— Supplied material —
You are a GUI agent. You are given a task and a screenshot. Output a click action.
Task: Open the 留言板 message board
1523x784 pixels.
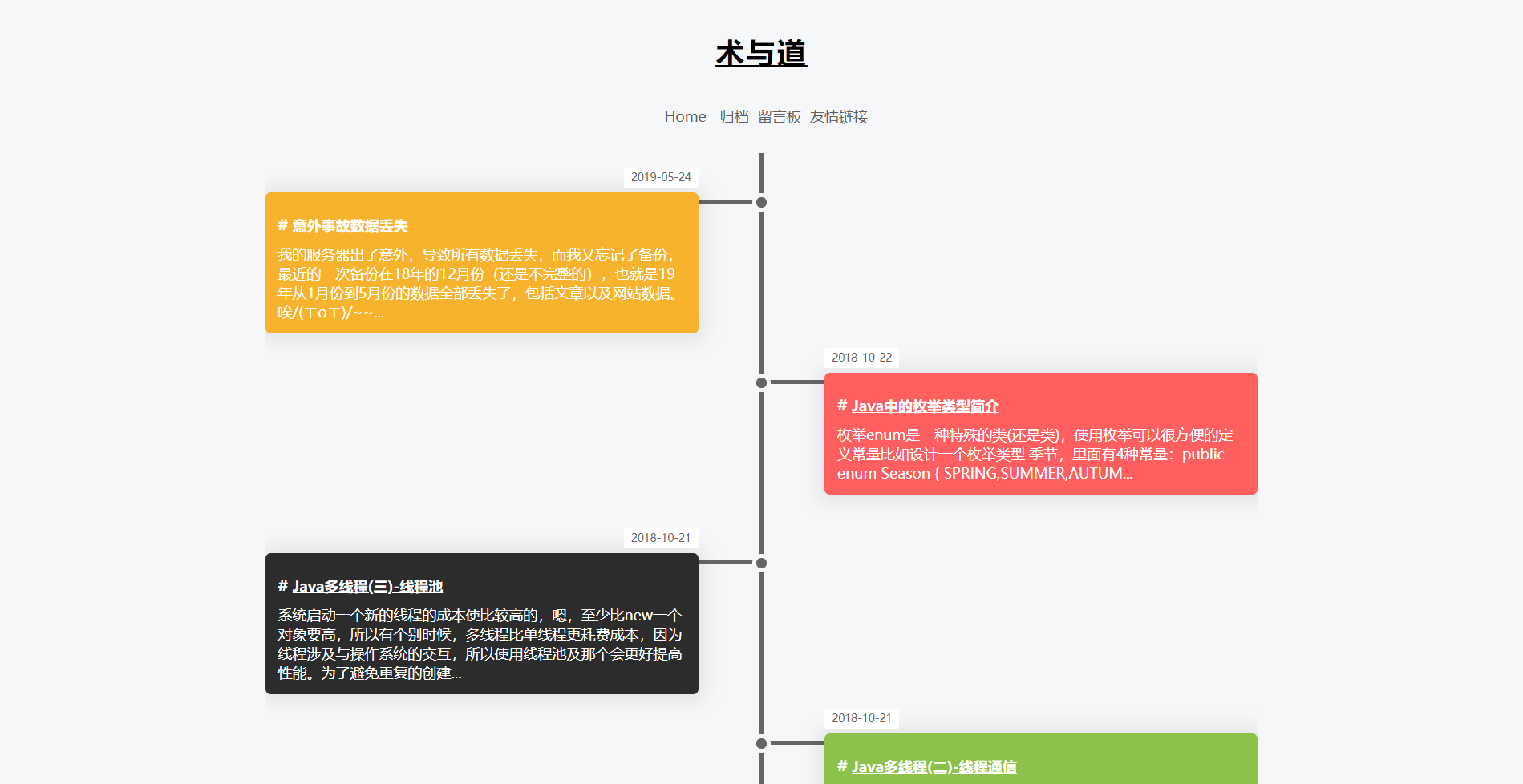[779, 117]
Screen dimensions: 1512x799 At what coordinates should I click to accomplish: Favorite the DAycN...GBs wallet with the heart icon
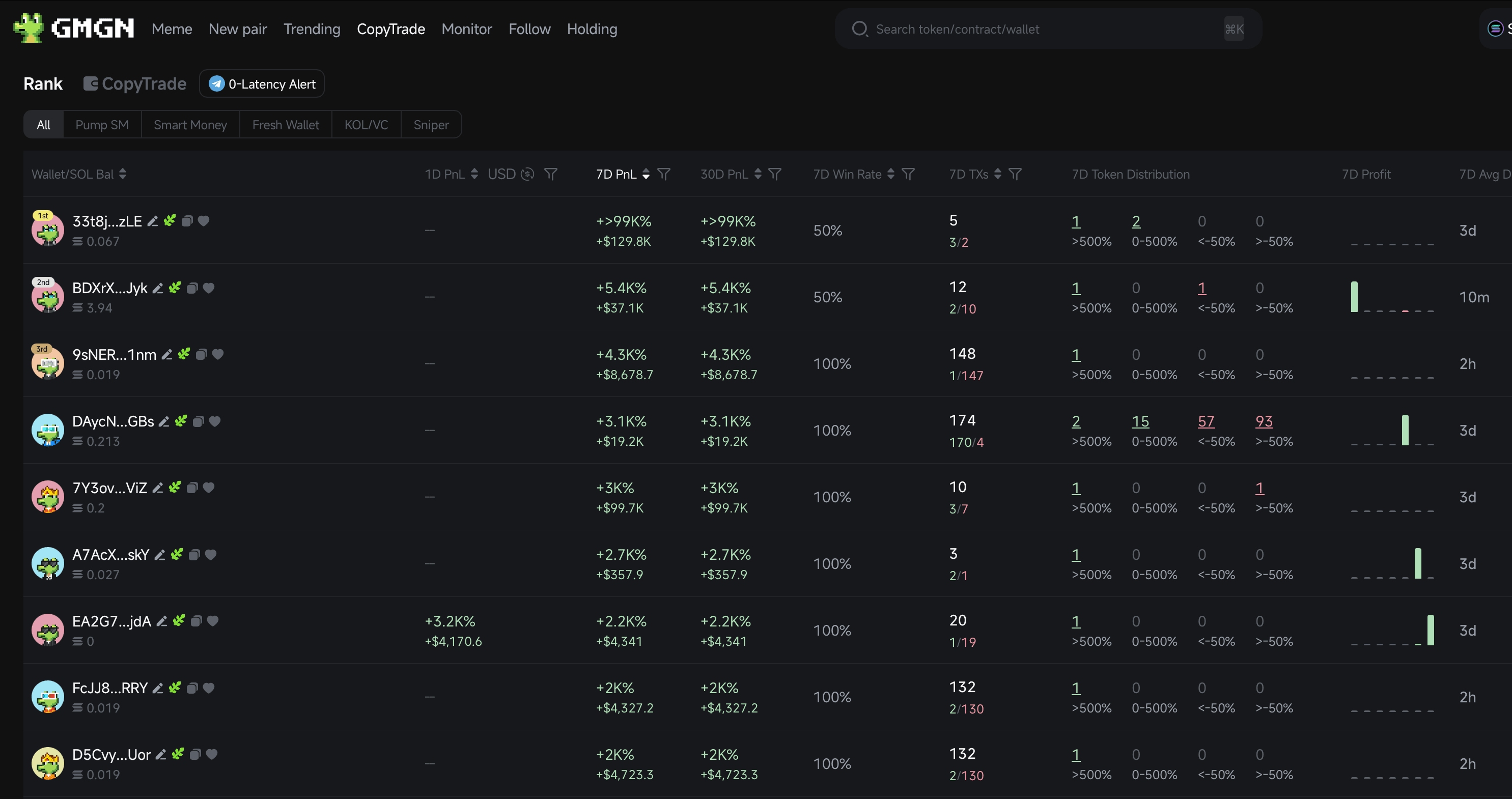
...
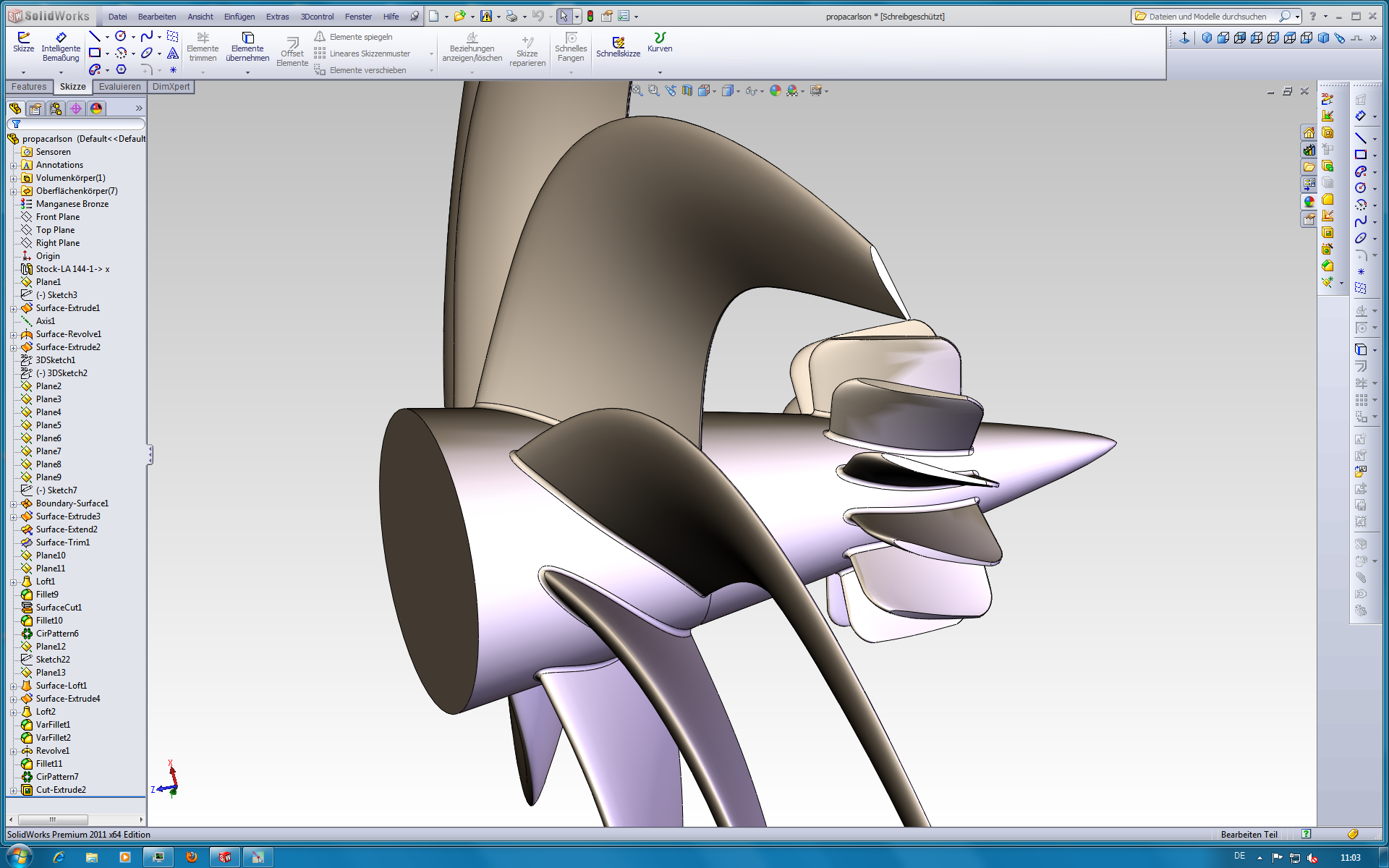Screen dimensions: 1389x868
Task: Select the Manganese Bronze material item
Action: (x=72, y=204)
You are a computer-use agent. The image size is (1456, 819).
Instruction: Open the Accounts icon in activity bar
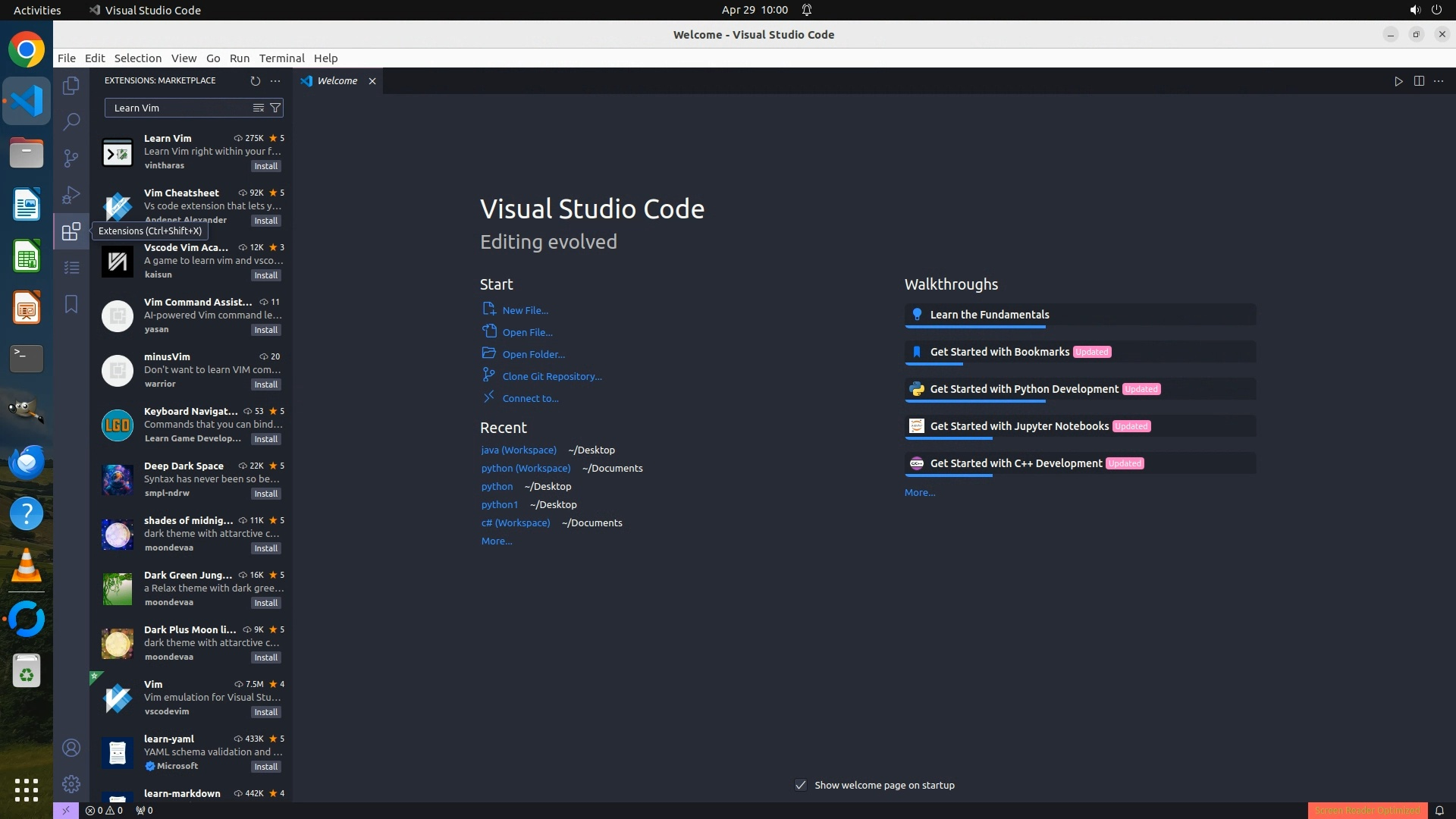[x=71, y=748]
* * *
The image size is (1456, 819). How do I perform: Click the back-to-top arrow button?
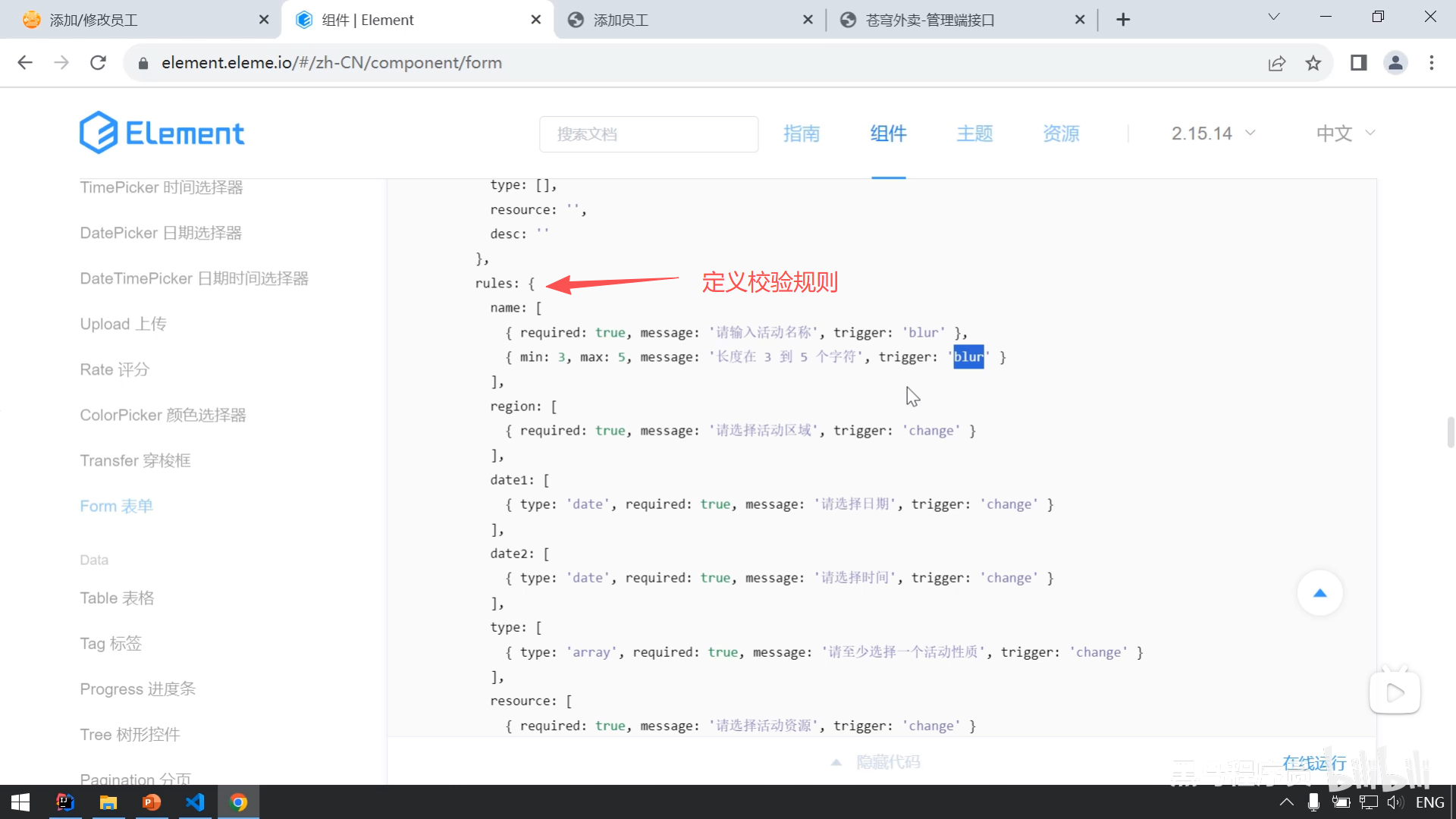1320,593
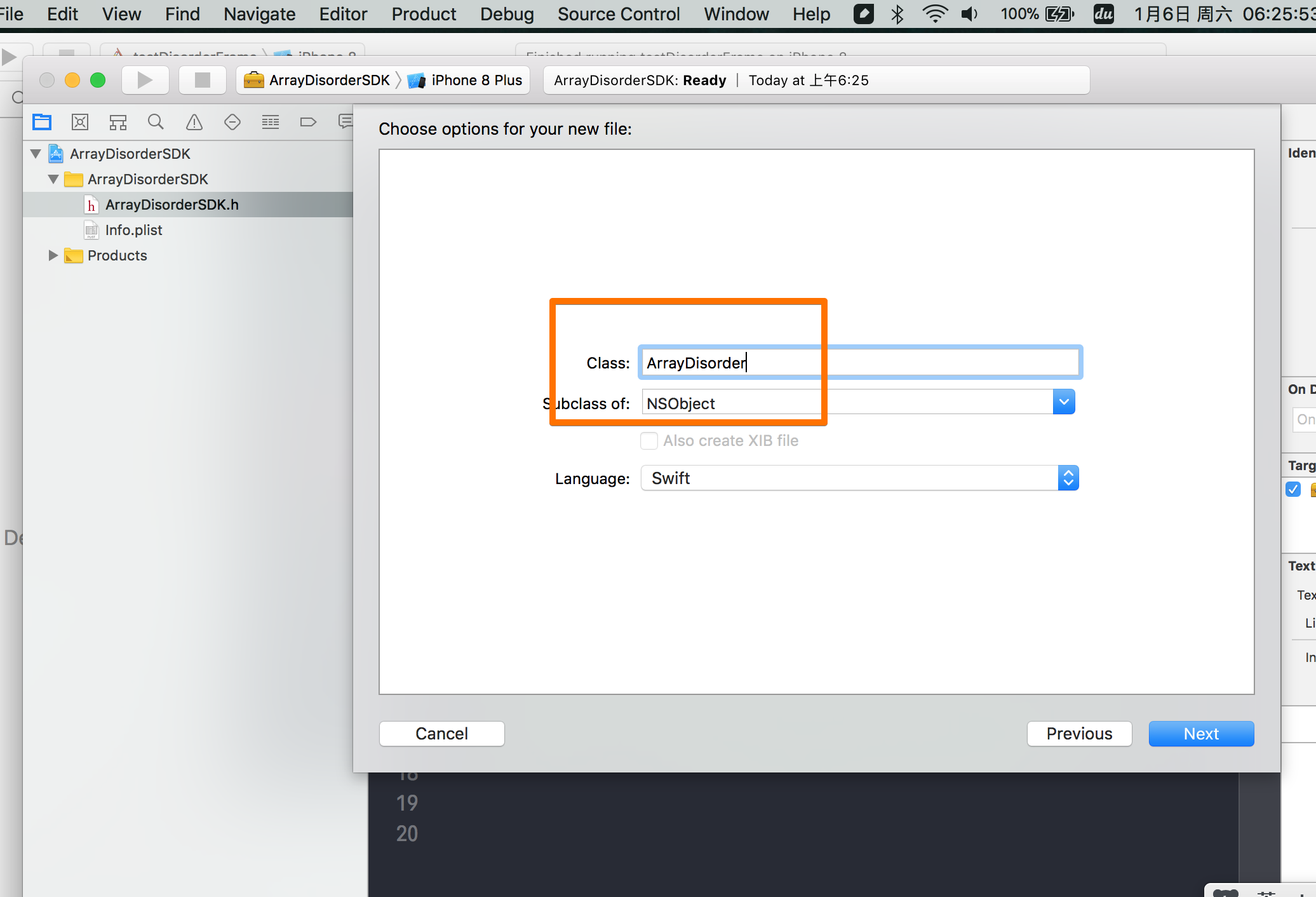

— Try it —
Report every line above that has the string "agent" in it.

— Task solution —
You are a GUI agent. You are given a task and a screenshot. Output a click action.
You are a computer-use agent. The image size is (1456, 819).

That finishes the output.